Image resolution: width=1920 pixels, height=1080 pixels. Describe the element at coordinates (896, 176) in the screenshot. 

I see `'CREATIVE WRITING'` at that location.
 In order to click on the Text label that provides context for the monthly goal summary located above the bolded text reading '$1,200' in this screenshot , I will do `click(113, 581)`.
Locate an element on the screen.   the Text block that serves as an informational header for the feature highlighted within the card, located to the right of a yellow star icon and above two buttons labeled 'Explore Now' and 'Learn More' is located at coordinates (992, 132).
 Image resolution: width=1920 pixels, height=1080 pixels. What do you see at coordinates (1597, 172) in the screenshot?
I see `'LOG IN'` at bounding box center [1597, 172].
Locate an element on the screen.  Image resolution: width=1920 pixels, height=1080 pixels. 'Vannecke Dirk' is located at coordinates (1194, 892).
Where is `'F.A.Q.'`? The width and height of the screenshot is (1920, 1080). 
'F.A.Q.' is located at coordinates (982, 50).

● ● ● ● ●

Do this ▸ Reproduce all the items above, substituting "Find an element" for every occurrence of "Locate an element" and leaving everything else unchanged.

Problem solution ▸
Image resolution: width=1920 pixels, height=1080 pixels. Describe the element at coordinates (896, 176) in the screenshot. 

I see `'CREATIVE WRITING'` at that location.
 In order to click on the Text label that provides context for the monthly goal summary located above the bolded text reading '$1,200' in this screenshot , I will do `click(113, 581)`.
Find an element on the screen.   the Text block that serves as an informational header for the feature highlighted within the card, located to the right of a yellow star icon and above two buttons labeled 'Explore Now' and 'Learn More' is located at coordinates (992, 132).
 Image resolution: width=1920 pixels, height=1080 pixels. What do you see at coordinates (1597, 172) in the screenshot?
I see `'LOG IN'` at bounding box center [1597, 172].
Find an element on the screen.  Image resolution: width=1920 pixels, height=1080 pixels. 'Vannecke Dirk' is located at coordinates (1194, 892).
Where is `'F.A.Q.'`? The width and height of the screenshot is (1920, 1080). 
'F.A.Q.' is located at coordinates (982, 50).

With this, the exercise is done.